Data drawn from a collection
※

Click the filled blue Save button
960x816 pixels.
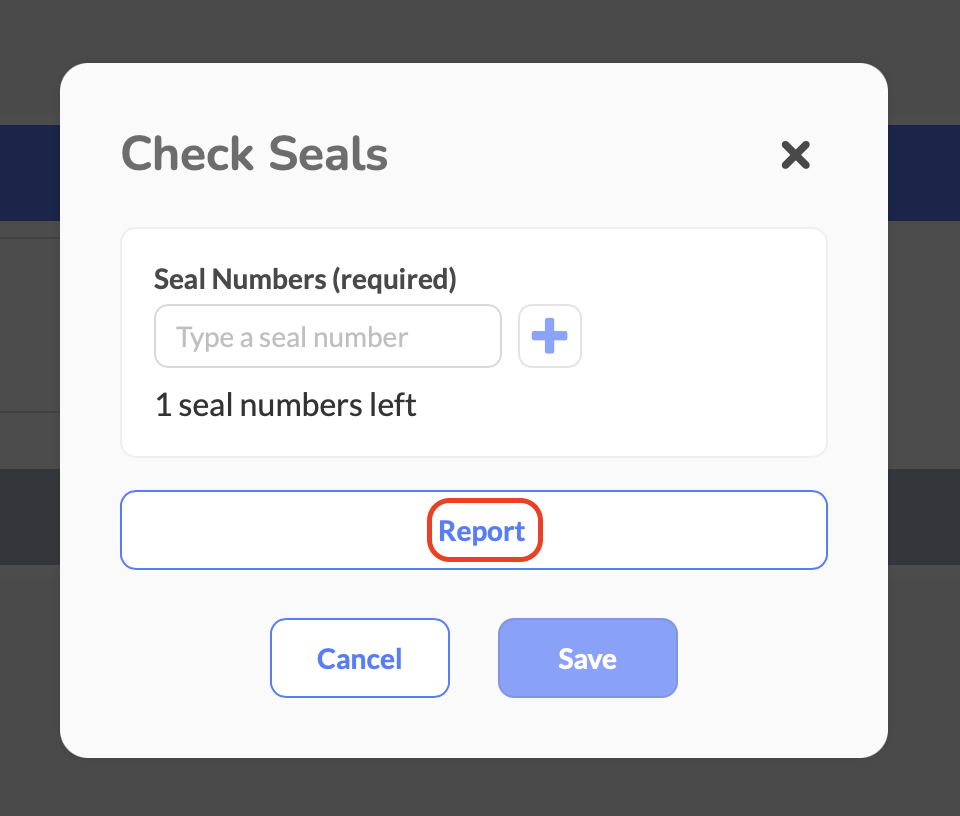[587, 658]
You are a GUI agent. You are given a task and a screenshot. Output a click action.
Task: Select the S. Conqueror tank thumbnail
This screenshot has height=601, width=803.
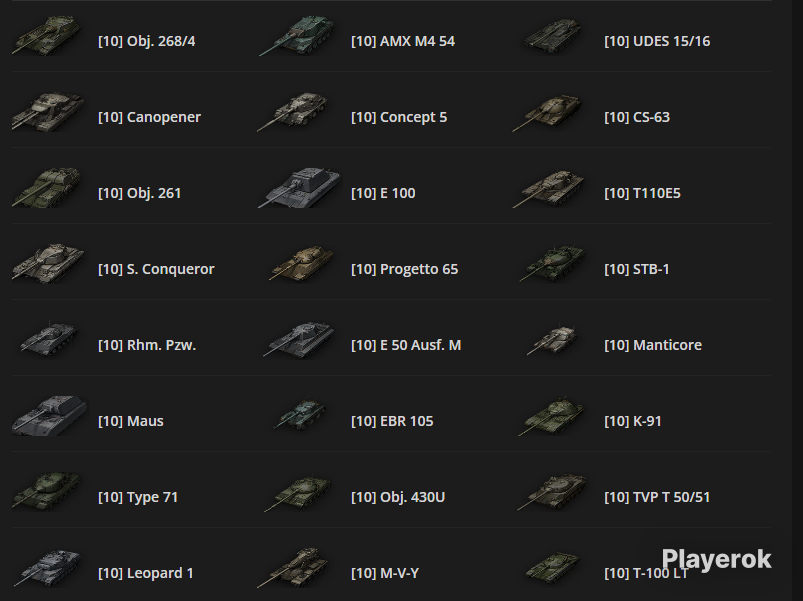[x=48, y=264]
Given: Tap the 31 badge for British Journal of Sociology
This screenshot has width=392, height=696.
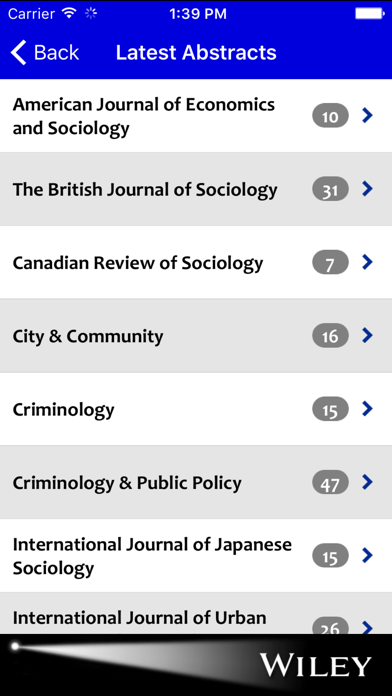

※

Required work – Reproduce every one of the rows above, including their requests, but scale each coordinate in the answers by 1.05 and round it to a whole number, rounding halves up. Omit the pictures from your output.

The completed task –
Click the filled blue Save button
960x816 pixels.
[616, 691]
You are a GUI agent. You are given a task and a screenshot. Output a click action.
Task: Select the S. Conqueror tank thumbnail
This screenshot has height=601, width=803.
[x=50, y=277]
Given: Tap the 31 badge for British Journal of Sociology
This screenshot has width=392, height=696.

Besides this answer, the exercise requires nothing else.